- _WRITTEN TASK_
Copy out the part of the listing below that runs from the line containing "has width=636, height=363." down to the line containing "The image size is (1663, 1048).", including both of those lines and nothing else. Reproduce each line character for character.

- _TASK MATERIAL_
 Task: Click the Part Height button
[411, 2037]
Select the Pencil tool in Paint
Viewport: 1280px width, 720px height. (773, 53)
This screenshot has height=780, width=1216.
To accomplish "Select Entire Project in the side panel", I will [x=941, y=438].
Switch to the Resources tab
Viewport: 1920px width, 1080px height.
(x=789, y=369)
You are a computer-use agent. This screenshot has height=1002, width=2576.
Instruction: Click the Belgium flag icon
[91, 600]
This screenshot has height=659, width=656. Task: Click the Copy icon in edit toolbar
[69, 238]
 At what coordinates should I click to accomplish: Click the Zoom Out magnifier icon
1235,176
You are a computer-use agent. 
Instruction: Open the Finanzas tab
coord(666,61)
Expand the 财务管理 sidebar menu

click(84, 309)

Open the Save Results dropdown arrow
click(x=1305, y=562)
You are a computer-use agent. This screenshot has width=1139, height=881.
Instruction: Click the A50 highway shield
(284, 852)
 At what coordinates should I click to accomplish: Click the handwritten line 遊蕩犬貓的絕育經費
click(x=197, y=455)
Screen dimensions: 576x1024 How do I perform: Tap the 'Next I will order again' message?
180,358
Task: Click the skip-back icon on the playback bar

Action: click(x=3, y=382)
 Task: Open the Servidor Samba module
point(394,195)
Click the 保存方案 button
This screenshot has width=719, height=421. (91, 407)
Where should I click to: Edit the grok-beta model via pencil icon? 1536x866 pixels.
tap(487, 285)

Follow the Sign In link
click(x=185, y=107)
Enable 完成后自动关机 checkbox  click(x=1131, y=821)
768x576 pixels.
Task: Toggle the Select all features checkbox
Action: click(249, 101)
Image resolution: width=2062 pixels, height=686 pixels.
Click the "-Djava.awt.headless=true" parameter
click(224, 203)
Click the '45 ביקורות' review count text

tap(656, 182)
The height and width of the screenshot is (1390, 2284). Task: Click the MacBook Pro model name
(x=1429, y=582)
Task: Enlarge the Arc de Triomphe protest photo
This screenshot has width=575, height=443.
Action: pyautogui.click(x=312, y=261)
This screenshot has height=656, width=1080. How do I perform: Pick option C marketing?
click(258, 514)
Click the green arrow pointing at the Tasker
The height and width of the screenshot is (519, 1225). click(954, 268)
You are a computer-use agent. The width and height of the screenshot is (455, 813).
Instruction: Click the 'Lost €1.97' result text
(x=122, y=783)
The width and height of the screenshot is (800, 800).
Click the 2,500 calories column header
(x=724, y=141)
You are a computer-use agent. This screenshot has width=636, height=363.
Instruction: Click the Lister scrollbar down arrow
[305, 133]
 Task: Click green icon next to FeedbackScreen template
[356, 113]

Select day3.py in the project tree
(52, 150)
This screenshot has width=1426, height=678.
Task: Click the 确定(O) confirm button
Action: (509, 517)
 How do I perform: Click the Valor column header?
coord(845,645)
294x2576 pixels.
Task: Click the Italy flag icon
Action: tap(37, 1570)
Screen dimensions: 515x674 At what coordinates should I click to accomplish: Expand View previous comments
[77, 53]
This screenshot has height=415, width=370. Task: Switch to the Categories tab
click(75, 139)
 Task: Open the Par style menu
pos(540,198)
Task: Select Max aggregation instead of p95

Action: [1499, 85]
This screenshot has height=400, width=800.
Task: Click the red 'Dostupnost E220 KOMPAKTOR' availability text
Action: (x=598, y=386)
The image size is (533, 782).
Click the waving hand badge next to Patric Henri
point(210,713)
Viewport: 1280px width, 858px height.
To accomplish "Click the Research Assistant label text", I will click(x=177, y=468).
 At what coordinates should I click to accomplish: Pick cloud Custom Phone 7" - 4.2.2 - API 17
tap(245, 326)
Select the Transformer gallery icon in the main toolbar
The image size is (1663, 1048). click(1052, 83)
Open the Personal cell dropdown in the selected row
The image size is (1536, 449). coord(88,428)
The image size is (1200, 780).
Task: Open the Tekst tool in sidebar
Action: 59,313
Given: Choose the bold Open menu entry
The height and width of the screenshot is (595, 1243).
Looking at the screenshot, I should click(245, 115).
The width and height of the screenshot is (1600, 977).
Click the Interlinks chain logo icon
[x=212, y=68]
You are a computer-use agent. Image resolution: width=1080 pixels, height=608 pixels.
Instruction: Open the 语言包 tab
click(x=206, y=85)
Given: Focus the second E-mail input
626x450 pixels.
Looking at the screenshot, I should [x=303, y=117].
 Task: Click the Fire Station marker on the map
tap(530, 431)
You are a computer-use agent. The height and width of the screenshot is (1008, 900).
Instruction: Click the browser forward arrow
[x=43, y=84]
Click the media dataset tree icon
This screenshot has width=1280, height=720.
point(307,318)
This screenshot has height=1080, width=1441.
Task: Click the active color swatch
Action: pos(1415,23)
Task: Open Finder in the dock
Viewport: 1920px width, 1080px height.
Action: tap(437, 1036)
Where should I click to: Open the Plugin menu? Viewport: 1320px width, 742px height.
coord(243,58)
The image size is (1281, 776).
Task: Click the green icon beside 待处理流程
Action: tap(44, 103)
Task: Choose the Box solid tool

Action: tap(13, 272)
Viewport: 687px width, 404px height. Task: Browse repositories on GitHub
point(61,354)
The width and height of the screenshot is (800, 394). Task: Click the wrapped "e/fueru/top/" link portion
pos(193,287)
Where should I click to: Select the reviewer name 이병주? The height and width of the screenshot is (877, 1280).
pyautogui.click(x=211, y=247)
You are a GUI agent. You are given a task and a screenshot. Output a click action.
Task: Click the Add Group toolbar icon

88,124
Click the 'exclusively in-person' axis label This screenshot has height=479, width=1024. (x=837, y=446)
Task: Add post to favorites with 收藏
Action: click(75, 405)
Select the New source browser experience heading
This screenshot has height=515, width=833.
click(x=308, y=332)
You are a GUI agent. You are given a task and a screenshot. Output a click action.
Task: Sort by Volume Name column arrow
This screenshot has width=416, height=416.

- _RESULT_
You are a computer-use agent. This screenshot has width=636, height=363.
Instruction: Click the Lister scrollbar down arrow
[305, 133]
 Task: Click green icon next to FeedbackScreen template
[356, 113]

Select day3.py in the project tree
(52, 150)
This screenshot has width=1426, height=678.
Task: Click the 确定(O) confirm button
Action: (509, 517)
 How do I perform: Click the Valor column header?
coord(845,645)
294x2576 pixels.
Task: Click the Italy flag icon
Action: tap(37, 1570)
Screen dimensions: 515x674 At what coordinates should I click to accomplish: Expand View previous comments
[77, 53]
This screenshot has height=415, width=370. Task: Switch to the Categories tab
click(75, 139)
 Task: Open the Par style menu
pos(540,198)
Task: Select Max aggregation instead of p95

Action: [1499, 85]
This screenshot has height=400, width=800.
Task: Click the red 'Dostupnost E220 KOMPAKTOR' availability text
Action: (x=598, y=386)
The image size is (533, 782).
Click the waving hand badge next to Patric Henri
point(210,713)
Viewport: 1280px width, 858px height.
To accomplish "Click the Research Assistant label text", I will click(x=177, y=468).
 At what coordinates should I click to accomplish: Pick cloud Custom Phone 7" - 4.2.2 - API 17
tap(245, 326)
Select the Transformer gallery icon in the main toolbar
The image size is (1663, 1048). click(1052, 83)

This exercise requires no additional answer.